CASE NO.: CA 125/2011

DATE HEARD: 24/8/12

DATE DELIVERED: 12/10/12

NOT REPORTABLE

In the matter between:-



MINISTER OF SAFETY AND SECURITY .......................................................APPELLANT



and



ANDREW SELWYN SCHEEPERS .................................................................RESPONDENT

JUDGMENT

PLASKET, J and COSSIE, AJ.

[1] This is an appeal against a judgment of the magistrate’s court, Uitenhage. It is before us with the leave of that court. The central issue on appeal is the correctness of the finding of the trial magistrate that the plaintiff (whom we shall refer to as Scheepers) was unlawfully detained at the instance of Constable Michael Ndwayana, acting within the course and scope of his duties as an employee of defendant, in the cell block area of the Uitenhage Police Station for a period of approximately 30 minutes.



[2] Scheepers was awarded damages of R5 000-00 by the trial court being a globular amount for detention, contumelia and impairment of dignity.

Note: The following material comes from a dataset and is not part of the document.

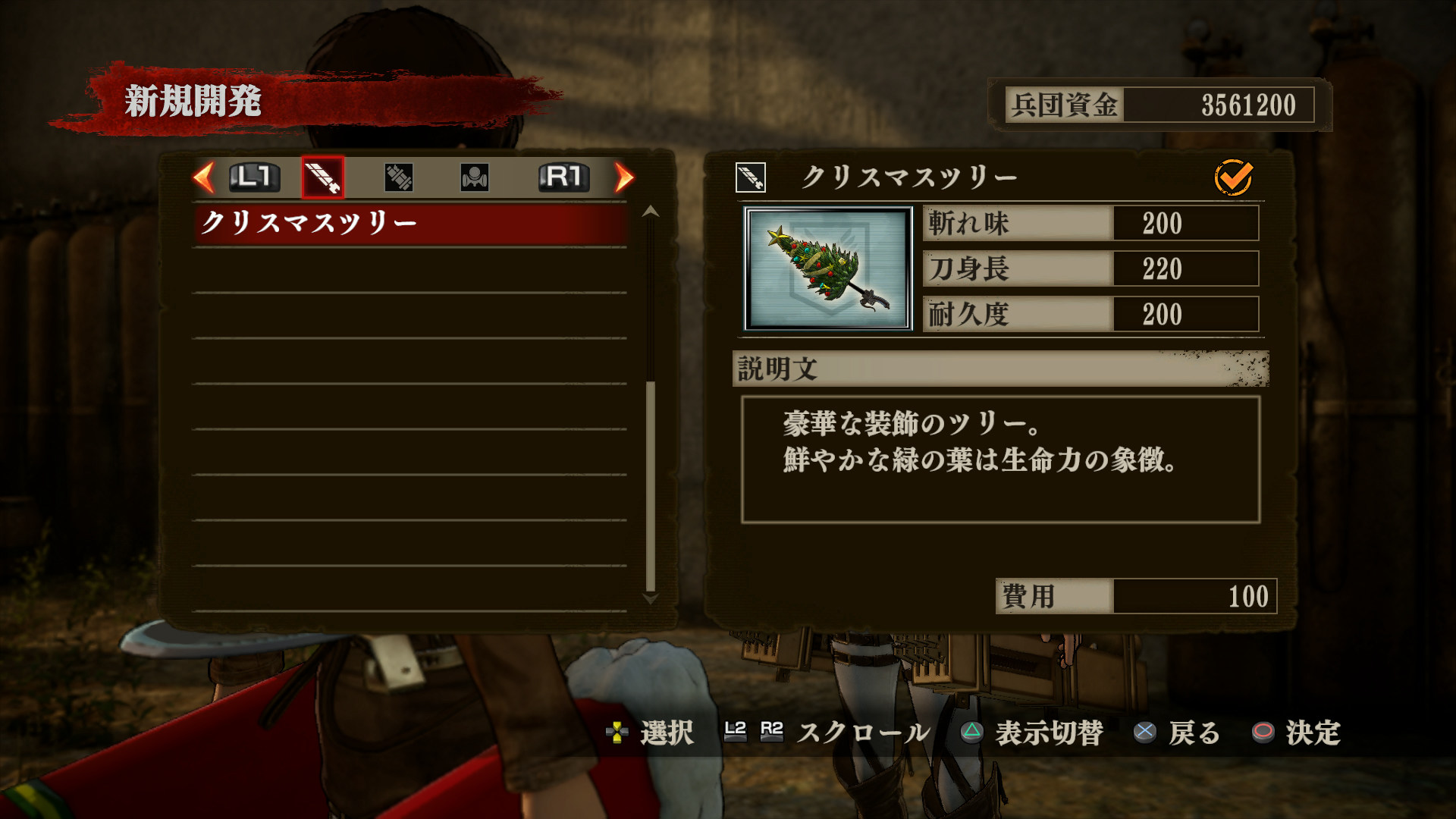Screen dimensions: 1456x819
Task: Click the vertical list scrollbar thumb
Action: 650,485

[3] In his particulars of claim, Scheepers alleged that, on 30 November 2005, he was unlawfully and intentionally detained in a cell at the Uitenhage Police Station by Ndwayana, notwithstanding the fact that the plaintiff had requested Ndwayana ‘on numerous occasions to open the gate for him’. He alleged that Ndwayana had, accordingly, acted maliciously and as a result, Scheepers was deprived of his right of freedom and movement. Scheepers claimed damages for malicious and unlawful arrest and detention. His claim was thus based on the actio injuriarum.



[4] In the normal course of events, a plaintiff seeking damages based on the actio injuriarum is required to allege and prove the intention to injure – animus injuriandi.. In Moaki v Reckitt & Colman (Africa) Ltd & another 1968 (3) SA 98 (A) at 104B-C, Wessels JA confirmed that in actions of this type our law has always required a plaintiff to prove the requisite legal intention to injure in the form of dolus directus or dolus indirectus. The allegation that Ndwayana acted maliciously takes the matter no further. See Moaki’s case at 103G-104B.



[5] The facts that follow are either common cause or are not in dispute. Scheepers was employed by the South African Police Service as a police reservist, with the rank of reserve inspector, and was on duty on 30 November 2005 at the Community Service Centre of the Uitenhage Police Station (the CSC).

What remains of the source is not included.